BEGIN Recorded data

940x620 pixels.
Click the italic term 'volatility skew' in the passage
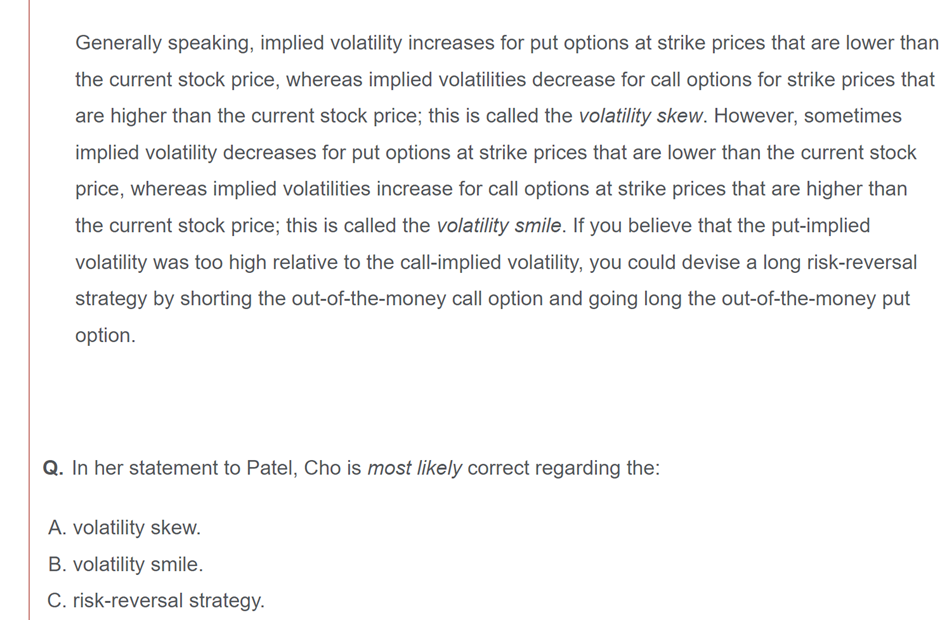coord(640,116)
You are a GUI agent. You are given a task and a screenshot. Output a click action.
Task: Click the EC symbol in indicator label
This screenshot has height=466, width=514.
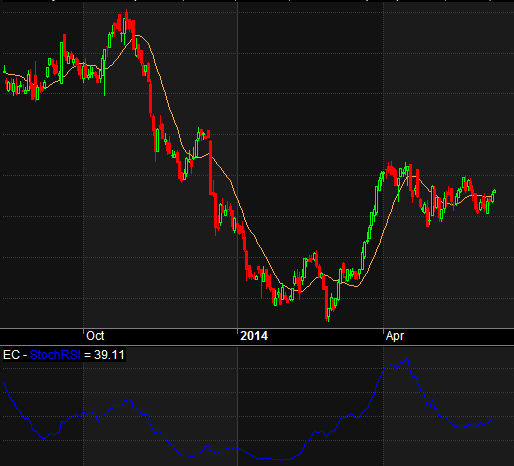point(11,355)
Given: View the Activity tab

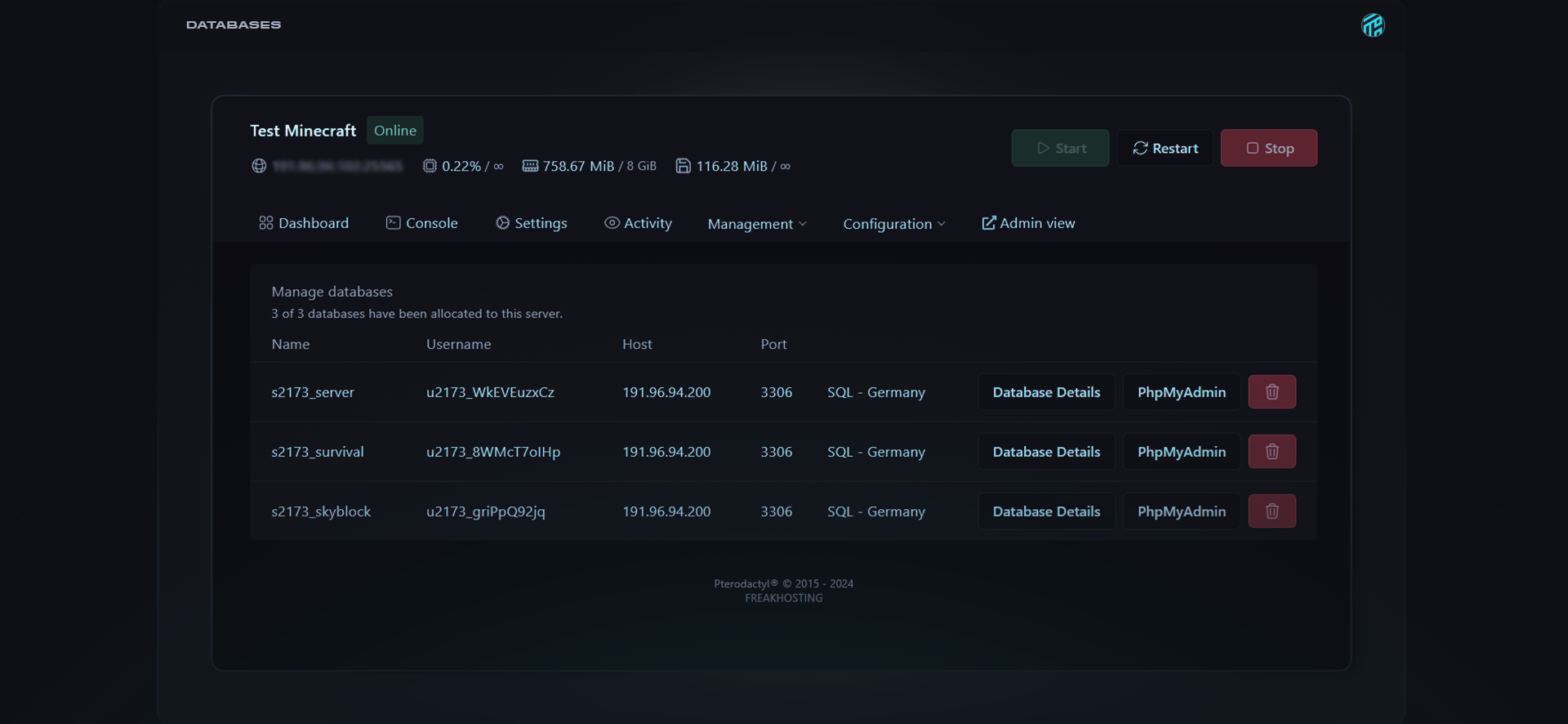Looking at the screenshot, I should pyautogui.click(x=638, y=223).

END Recorded data

Your answer must be the lines from the one containing "Task: Click the EC symbol in indicator label" through the last line of the records, both included, written out exactly and without pictures.

Task: Click the EC symbol in indicator label
This screenshot has height=466, width=514.
point(11,355)
Given: View the Activity tab

Looking at the screenshot, I should pyautogui.click(x=638, y=223).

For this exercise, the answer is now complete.